Here are some illustrative examples of CE: the Michaelson-Morley experiment (which did in the ether and ushered in special relativity (here)), the Rutherford Gold Foil experiment that ushered in the modern theory of the atom (here), the recent LIGO experiment that established the reality of gravity waves (here), the Franklin x-ray refraction pix that established the helical structure of DNA (here), the Aspect and Kwiat experiments that signaled the end of hidden variable theories (here) and (one from Wootton) Galileo’s discovery of the phases of Venus which ended the Ptolemaic geocentric universe. All of these are deservedly famous for ending one era of theoretical speculation and initiating another. In the real sciences, there are many of these and they are one excellent indicator that a domain of inquiry has passed from intelligent speculation (often lavishly empirically titivated) to real science. Why? Because only relatively well-developed domains of inquiry are sufficiently structured to allow an experiment to be crucial. To put this another way: crucial experiments must tightly control for wiggle room, and this demands both a broad well developed empirical basis and a relatively tight theoretical setting. Thus, if a domain has such, it signals its scientific bona fides.

In what follows, I’d like to offer some KDs in syntax, phenomena that, IMO, rightly terminated (or should, if they are accurate) some perfectly plausible lines of investigation. The list is not meant to be exhaustive, nor is it intended to be uncontroversial.[3] I welcome dissent and additions. I offer five examples.

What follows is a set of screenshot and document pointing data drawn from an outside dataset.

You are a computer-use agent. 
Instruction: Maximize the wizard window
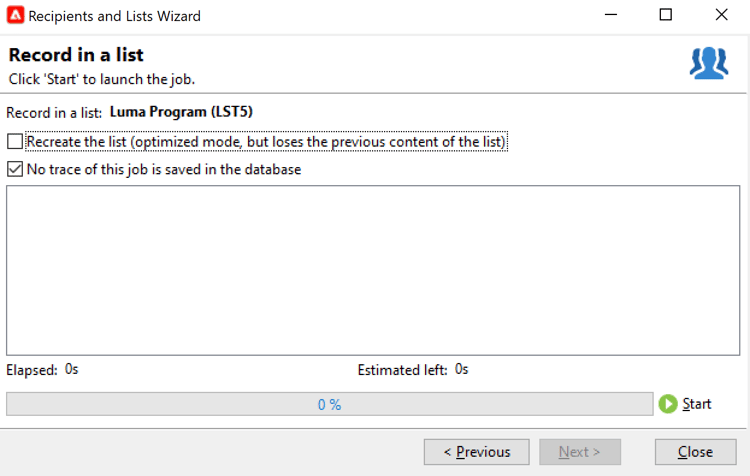pos(666,15)
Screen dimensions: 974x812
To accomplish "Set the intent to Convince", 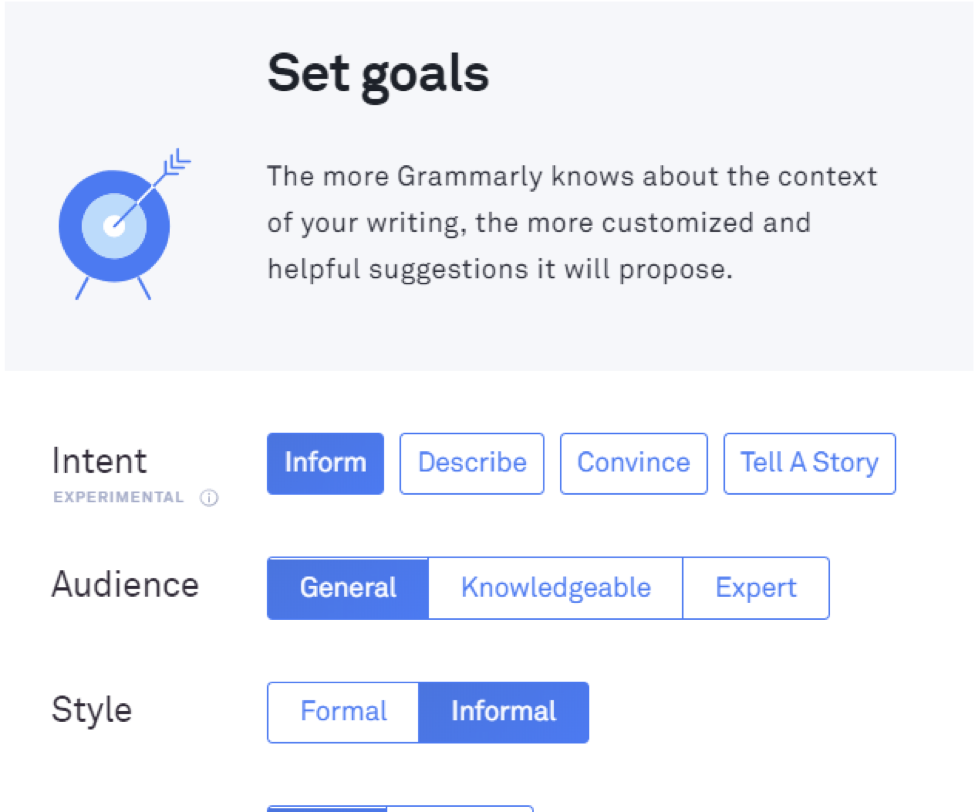I will pos(633,463).
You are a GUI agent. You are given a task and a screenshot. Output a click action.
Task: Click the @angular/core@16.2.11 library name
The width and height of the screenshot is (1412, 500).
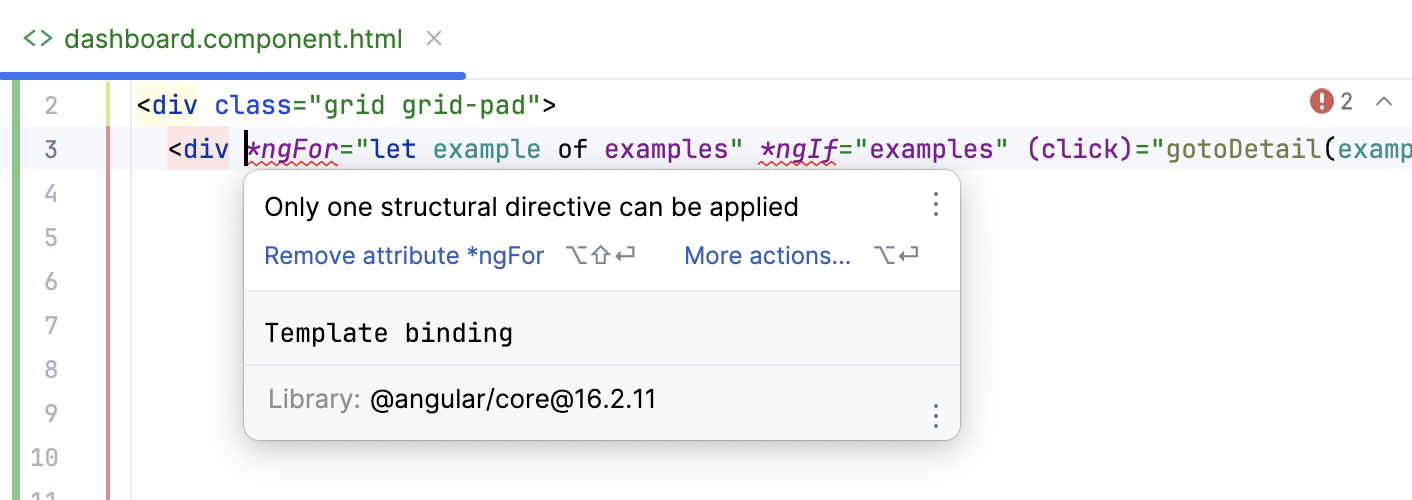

First, and most famously, polar questions and structure dependence. The argument and effect is well known (see here for one elaborate discussion). But to quickly review, we have an observation about how polar questions are formed in English (Gs “move” an auxiliary to the front of the clause). Any auxiliary? Nope, the one “closest” to the front. How is proximity measured? Well, not linearly. How do we know? Because of (i) the unacceptability of sentences like (1) (which should be well formed if distance were measured linearly) and (ii) the acceptability of those like (2) (which should be acceptable if distance is measured hierarchically).

1. *Can eagles that ~~can~~ fly should swim?

2. Should eagles that can fly ~~should~~ swim?

The conclusion is clear: if polar questions are formed by movement, then the relevant movement rule ignores linear proximity in choosing the right auxiliary to move.[4] Note, as explained in the above linked-to post, the result is a negative one. The KD here establishes that G rules forsake linear information. It does not specify the kind of hierarchical information it is sensitive to. Still, the classical argument puts to rest the idea that Gs manipulate phrase markers in terms of their string properties.[5]

The second example concerns reflexivization (R). Is it an operation that targets predicates and reduces their addicities by linking their arguments or is it a syntactic operation that relates nominal expressions? The former treats R as ranging over predicates and their co-arguments. The latter treats R as an operation that syntactically pairs nominal expressions regardless of their argument status. The KD against the predicate centered approach is found in ECM constructions where non co-arguments can be R related.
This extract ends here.